START EXERCISE DATA

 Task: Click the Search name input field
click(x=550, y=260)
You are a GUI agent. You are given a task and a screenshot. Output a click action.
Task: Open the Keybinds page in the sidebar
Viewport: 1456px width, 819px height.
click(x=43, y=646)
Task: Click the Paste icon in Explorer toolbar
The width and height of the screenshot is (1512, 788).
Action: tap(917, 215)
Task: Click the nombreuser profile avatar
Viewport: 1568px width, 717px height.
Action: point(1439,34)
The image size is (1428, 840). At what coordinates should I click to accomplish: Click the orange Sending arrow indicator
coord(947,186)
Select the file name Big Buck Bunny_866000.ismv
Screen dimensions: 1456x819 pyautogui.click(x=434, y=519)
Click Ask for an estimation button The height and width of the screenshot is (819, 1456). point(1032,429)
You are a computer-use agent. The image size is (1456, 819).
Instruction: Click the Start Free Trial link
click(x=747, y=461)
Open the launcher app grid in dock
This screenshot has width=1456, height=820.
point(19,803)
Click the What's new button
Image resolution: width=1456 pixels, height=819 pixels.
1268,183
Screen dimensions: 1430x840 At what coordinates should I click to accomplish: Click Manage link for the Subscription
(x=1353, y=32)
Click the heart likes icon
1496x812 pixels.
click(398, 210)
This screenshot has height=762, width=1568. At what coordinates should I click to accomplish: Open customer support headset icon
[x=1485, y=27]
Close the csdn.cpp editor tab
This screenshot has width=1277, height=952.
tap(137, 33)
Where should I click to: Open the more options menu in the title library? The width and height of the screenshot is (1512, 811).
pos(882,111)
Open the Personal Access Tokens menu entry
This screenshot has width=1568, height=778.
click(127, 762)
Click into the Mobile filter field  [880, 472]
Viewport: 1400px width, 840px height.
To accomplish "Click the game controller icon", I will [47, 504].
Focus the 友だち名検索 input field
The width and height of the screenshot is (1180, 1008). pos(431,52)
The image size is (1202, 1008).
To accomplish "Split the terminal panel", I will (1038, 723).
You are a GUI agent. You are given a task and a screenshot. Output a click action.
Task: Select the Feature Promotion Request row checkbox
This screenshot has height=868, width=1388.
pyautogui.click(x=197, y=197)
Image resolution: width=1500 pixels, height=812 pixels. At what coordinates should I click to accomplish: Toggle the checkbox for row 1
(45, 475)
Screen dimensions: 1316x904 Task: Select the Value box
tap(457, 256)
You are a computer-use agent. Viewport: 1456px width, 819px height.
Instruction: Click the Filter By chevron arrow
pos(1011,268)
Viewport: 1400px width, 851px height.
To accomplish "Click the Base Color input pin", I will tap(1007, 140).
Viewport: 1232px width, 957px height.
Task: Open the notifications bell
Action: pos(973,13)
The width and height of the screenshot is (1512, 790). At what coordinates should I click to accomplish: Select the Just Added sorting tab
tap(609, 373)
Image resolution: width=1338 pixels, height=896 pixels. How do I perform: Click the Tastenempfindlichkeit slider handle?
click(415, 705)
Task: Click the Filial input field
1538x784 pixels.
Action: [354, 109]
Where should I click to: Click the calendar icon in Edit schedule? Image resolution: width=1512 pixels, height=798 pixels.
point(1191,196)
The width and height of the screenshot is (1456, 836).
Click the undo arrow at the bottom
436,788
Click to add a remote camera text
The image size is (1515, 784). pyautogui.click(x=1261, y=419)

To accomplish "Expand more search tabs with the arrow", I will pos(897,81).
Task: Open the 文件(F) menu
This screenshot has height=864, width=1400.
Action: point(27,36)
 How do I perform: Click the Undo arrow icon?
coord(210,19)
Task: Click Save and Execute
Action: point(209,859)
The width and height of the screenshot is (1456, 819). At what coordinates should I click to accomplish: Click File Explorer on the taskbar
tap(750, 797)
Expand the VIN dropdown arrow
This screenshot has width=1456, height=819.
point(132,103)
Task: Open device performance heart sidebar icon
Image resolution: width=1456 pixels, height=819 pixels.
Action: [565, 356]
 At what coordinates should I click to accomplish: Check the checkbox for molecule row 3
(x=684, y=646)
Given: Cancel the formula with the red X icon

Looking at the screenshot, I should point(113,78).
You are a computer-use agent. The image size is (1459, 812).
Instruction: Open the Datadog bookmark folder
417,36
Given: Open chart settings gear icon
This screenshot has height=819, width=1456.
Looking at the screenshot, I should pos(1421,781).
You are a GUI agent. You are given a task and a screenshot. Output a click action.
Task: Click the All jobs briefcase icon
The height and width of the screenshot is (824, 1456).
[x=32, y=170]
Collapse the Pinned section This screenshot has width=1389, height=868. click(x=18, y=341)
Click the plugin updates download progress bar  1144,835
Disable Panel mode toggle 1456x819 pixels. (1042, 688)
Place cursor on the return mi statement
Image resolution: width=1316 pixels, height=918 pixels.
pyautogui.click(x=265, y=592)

END EXERCISE DATA

* EXERCISE GOAL: Give again, unchanged, the lines running from the top of the material above through the line that has "You are a computer-use agent. The image size is (1456, 819).", and nothing more.

* EXERCISE RESPONSE:
 Task: Click the Search name input field
click(x=550, y=260)
You are a GUI agent. You are given a task and a screenshot. Output a click action.
Task: Open the Keybinds page in the sidebar
Viewport: 1456px width, 819px height.
click(x=43, y=646)
Task: Click the Paste icon in Explorer toolbar
The width and height of the screenshot is (1512, 788).
Action: tap(917, 215)
Task: Click the nombreuser profile avatar
Viewport: 1568px width, 717px height.
Action: point(1439,34)
The image size is (1428, 840). At what coordinates should I click to accomplish: Click the orange Sending arrow indicator
coord(947,186)
Select the file name Big Buck Bunny_866000.ismv
Screen dimensions: 1456x819 pyautogui.click(x=434, y=519)
Click Ask for an estimation button The height and width of the screenshot is (819, 1456). point(1032,429)
You are a computer-use agent. The image size is (1456, 819).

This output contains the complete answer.